It was 2 PM on Sunday at the Marple Sports Center, the air was filled with slip jig tunes, and there were so many girls in their sparkling feis dresses you almost needed sunglasses indoors. But the most popular spot at the annual Four Provinces Feis, which drew 1,000 competitors from the east coast, wasn’t around the dance arenas. It was a table where kids could write a get-well card for Jane.
“Except for the really little ones,” said Marg King, who was overseeing the card-signing, all the dancers knew about 7-year-old Jane Richard, the little Irish dancer from Milton, MA, who lost a leg in the April 15 Boston Marathon bombing. Jane’s brother, Martin, 8, was killed in the blast as they stood at the finish line with their parents and another brother, who was uninjured. Their mother, Denise, was also hurt.
On Sunday, the dancers and their parents were buying so many of the Philadelphia Loves Boston t-shirts, hastily made up for the occasion, that there were no more small and medium sizes to be had. “They’re gone, sold out,” said King, obviously happy.
They were snapped up by people like Colleen Crossed of West Chester, whose two daughters, Tessa and Caroline, were competing. “I ran the Boston Marathon three times and remember it well,” Crossed said. “My kids were there at the finish line, just like those kids. It’s hard to imagine.” She shook her head. “But this is so nice,” she said, nodding toward the t-shirt table. “Really nice. You feel like you can do something.”
More than 100 individuals and organizations apparently feel the same way. They’ve signed on to support the “Philadelphia Loves Boston” campaign, founded by McDade Cara School of Irish Dance owner Sheila McGrory Sweeney, along with St. Patrick’s Day Parade Director Michael Bradley and International Brotherhood of Electrical Workers Local 98 business manager John Dougherty. The proceeds from the sale of the t-shirts will go to the Richard Family Fund, as will the entry fees from Sunday’s Charity Treble Reel Competition (which was won by McDade Cara dancers, wearing their Jane t-shirts).
“I sent out an email last week to everyone on my list and within 24 hours we had more than 100 respond to say they wanted to support this,” said Bradley, who hustled the t-shirts into production within 24 hours too.

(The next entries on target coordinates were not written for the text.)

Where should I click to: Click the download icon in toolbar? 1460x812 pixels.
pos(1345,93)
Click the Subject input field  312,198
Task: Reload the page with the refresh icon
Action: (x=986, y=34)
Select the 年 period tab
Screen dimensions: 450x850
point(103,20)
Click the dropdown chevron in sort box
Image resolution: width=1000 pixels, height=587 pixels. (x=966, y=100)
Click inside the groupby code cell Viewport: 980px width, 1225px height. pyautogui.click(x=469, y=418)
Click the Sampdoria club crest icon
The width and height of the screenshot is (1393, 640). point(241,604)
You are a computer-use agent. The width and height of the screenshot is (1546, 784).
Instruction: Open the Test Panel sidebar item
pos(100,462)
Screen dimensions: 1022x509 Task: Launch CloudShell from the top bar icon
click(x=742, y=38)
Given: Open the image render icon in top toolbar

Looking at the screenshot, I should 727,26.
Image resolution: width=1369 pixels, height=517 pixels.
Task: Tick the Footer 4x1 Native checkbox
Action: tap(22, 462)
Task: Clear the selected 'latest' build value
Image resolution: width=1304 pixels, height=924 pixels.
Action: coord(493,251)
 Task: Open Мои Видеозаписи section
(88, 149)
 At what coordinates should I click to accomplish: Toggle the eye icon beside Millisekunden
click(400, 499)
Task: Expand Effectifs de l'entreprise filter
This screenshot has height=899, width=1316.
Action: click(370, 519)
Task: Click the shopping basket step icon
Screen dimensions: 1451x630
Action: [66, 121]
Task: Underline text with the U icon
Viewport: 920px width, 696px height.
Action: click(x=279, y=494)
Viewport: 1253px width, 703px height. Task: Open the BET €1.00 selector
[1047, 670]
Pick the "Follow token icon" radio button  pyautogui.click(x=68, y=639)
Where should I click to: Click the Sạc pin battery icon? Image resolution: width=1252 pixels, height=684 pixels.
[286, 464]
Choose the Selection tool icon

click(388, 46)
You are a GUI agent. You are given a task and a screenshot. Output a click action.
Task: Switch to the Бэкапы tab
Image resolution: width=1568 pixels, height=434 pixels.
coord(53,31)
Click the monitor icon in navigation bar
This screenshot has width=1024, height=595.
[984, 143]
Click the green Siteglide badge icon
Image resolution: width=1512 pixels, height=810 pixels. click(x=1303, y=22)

One of the first to respond “in about 3 seconds.” said Bradley, was Ken Casey, front man for Boston’s premier Celtic rock band, the Dropkick Murphy’s, and founder of The Claddagh Fund, which raises money for under-funded nonprofits in Boston and Philadelphia, where the DKMs have a huge fan base. The band has already raised more than $100,000 for the Richard Family Fund, to help defray their medical costs. “He got back to me and said, we’’ll do whatever you need,” said Bradley.
While the t-shirts aren’t available by mail, you can pick yours up on June 2 at the Irish Festival at Penn’s Landing, where dancers from all the Irish dancing schools will be there to perform en masse as a tribute to Jane. You can also donate to the Richard Family Fund. Checks made out to the Richard Family Fund can be sent to PO Box 477, Paoli, PA 19301.